For decades, the internet promised that anyone with a laptop could build something of their own. Write. Design. Code. Create. The work was the point; the thing that turned talent into a living.

But in this vision of the future, the work is no longer the point. The point is teaching the machine to do it for you, then collecting a fee when it does the same for someone else.

Empowerment or Surrender?

“Instead of concentrating value within a small number of large AI platforms,” Yamani says, “we’re allowing normal people to have a stake in AI as well.”

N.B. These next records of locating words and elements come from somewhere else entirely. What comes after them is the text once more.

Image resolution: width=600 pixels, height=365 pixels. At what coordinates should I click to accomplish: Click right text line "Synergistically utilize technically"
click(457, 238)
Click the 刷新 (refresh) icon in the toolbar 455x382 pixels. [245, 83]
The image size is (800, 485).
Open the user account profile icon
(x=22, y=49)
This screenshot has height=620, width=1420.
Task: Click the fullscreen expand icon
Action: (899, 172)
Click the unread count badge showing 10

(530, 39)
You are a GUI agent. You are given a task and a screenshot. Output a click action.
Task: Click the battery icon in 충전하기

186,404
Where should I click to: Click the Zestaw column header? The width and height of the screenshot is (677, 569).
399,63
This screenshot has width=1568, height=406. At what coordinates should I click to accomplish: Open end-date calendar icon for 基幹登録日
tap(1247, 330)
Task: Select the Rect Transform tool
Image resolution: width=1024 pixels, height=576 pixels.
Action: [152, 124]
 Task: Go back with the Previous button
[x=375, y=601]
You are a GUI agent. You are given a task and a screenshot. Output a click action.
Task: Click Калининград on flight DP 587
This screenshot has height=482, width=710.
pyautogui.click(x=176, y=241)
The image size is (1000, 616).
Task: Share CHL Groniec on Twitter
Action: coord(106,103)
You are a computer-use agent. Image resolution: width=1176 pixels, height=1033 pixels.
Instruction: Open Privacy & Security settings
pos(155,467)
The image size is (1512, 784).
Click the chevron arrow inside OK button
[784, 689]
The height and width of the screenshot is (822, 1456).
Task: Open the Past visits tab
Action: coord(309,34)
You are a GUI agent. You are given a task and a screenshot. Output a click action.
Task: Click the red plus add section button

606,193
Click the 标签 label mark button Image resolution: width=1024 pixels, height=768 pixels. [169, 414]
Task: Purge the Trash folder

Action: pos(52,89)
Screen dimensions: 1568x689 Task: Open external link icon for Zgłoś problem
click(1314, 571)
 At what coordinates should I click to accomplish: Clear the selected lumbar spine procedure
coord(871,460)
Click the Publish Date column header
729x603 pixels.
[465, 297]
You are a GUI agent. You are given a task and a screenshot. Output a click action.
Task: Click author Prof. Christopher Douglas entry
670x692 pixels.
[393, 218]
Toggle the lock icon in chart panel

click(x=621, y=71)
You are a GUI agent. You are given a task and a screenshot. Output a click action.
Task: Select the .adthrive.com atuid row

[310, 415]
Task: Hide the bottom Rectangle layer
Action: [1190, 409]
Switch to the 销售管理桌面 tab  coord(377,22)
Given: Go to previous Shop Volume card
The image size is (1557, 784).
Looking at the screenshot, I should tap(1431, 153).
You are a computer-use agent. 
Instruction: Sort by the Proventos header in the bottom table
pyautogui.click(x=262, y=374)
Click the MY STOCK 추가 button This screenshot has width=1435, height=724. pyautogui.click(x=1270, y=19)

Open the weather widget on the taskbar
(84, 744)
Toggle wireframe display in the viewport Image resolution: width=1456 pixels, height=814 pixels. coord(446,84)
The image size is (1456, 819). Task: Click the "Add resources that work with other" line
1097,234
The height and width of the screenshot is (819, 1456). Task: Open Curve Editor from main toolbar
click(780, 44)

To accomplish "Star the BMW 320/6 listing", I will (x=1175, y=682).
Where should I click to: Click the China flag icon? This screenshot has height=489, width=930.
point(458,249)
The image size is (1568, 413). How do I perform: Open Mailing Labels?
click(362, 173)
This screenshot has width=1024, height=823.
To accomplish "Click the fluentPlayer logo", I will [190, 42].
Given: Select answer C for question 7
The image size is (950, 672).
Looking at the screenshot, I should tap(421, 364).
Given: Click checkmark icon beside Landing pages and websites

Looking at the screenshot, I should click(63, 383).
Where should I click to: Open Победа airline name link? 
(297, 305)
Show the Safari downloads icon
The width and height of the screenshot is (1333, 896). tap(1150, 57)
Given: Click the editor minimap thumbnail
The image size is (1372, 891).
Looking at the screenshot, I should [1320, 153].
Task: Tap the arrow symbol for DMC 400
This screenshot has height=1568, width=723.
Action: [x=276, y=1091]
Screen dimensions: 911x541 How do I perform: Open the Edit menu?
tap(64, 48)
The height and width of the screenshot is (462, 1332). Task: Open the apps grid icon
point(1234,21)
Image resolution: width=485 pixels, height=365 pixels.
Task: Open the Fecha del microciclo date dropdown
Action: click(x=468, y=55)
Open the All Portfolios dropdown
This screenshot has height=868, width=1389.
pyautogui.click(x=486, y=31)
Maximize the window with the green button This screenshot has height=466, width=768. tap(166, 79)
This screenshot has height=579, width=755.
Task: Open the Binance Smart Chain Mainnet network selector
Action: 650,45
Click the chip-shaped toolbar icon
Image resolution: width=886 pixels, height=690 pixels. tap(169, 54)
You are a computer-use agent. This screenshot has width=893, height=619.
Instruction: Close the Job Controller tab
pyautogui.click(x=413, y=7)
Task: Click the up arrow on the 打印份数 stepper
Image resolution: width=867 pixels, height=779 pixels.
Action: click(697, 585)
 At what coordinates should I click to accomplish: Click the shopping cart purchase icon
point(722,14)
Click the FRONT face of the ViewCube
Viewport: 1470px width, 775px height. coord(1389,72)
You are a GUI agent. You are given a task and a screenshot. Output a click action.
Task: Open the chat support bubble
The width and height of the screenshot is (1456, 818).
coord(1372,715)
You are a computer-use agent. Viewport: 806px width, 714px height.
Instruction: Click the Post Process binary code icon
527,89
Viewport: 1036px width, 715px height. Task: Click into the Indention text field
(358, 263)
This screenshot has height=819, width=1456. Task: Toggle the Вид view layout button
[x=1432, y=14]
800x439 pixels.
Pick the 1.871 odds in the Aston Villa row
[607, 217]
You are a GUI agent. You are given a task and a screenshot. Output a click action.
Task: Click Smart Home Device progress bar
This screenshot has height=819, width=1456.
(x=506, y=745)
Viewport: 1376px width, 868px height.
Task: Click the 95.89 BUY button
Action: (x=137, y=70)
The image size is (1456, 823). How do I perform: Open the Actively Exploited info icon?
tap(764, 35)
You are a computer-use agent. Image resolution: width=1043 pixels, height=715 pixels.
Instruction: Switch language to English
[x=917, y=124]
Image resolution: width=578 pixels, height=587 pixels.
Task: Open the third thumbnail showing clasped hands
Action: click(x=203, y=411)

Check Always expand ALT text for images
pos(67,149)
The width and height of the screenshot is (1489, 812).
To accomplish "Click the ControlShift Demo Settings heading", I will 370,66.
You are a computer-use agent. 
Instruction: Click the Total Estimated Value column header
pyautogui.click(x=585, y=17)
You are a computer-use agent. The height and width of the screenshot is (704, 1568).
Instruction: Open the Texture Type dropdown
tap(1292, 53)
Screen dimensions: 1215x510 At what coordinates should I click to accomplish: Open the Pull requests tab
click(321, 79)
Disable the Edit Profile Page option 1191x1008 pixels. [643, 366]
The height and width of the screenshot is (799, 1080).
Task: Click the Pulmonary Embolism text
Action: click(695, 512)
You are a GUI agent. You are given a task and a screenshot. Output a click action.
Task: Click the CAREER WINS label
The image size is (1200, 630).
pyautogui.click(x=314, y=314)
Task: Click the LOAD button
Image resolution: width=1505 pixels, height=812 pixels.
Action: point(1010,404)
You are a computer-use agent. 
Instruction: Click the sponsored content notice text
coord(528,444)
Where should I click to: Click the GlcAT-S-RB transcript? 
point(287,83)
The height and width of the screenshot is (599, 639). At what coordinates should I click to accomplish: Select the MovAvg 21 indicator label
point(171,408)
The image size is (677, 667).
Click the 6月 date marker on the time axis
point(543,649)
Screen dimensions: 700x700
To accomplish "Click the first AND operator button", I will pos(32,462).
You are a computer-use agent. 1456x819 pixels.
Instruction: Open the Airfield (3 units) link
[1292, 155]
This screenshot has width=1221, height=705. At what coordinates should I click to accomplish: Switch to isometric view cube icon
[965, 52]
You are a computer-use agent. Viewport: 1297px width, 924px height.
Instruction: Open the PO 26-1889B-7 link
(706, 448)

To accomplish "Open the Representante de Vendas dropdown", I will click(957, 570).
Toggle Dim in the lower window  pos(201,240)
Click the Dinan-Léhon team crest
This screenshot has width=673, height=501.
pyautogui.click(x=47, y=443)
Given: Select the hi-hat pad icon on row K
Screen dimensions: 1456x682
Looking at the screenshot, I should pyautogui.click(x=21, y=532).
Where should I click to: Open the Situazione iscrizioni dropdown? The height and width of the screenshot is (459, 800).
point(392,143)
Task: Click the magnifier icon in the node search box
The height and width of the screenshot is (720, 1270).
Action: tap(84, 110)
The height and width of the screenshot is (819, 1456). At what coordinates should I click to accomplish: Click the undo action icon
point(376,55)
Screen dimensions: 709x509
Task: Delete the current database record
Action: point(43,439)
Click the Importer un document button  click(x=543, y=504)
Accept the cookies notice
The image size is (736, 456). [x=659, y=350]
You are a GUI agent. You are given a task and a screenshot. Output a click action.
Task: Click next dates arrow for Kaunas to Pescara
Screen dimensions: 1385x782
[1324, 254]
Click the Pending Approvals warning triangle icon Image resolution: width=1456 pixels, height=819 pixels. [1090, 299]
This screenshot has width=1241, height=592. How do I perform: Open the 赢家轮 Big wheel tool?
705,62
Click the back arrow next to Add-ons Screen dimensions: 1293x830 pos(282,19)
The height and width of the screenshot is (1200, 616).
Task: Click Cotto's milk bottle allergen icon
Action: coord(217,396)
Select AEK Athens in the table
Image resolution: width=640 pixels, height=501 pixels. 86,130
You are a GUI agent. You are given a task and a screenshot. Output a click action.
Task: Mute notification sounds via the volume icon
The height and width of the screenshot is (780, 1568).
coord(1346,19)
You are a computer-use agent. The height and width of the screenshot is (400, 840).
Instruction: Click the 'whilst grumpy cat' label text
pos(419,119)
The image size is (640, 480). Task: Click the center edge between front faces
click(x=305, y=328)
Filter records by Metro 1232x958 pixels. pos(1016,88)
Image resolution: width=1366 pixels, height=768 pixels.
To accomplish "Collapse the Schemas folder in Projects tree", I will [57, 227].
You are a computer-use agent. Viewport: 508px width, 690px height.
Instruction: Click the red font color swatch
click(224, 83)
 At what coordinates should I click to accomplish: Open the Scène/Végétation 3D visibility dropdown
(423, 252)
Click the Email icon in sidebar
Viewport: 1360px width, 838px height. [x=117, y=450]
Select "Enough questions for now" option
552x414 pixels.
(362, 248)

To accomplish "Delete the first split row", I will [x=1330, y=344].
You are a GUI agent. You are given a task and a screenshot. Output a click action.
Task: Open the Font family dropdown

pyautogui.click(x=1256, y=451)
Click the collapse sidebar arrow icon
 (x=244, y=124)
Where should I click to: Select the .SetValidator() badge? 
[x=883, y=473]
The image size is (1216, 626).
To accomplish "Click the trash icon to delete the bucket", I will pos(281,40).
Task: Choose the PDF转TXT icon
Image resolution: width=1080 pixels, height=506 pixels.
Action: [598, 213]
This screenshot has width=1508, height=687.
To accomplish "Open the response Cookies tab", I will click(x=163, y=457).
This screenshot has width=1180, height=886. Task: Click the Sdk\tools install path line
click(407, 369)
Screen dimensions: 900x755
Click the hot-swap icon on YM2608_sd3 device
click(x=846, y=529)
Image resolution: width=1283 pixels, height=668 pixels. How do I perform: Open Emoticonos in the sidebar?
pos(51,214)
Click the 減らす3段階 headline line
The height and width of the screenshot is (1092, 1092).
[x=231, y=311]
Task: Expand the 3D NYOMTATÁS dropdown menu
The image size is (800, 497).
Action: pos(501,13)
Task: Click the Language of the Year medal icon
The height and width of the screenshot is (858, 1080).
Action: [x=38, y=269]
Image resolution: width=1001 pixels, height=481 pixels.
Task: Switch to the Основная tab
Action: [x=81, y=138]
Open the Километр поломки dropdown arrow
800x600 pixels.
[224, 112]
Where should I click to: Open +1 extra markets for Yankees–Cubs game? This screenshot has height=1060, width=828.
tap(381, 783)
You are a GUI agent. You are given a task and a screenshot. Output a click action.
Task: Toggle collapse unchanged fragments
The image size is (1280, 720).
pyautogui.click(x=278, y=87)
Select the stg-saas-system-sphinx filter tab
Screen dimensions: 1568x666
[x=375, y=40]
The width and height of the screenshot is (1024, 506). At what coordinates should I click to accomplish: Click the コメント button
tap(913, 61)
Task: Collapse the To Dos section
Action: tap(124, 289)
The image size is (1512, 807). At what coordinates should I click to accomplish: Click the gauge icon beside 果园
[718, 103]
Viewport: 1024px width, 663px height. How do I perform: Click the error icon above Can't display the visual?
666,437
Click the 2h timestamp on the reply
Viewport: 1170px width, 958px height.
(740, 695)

Whether that feels like empowerment or surrender probably depends on how you feel about the future that’s already arriving.

Either way, the laptop isn’t going anywhere. The hands typing on it might just belong to someone, or something else.

The information provided in this article is for general informational and educational purposes only. It is not intended as financial advice. Readers should not rely solely on the content of this article and are encouraged to seek professional advice tailored to their specific circumstances. We disclaim any liability for any loss or damage arising directly or indirectly from the use of, or reliance on, the information presented.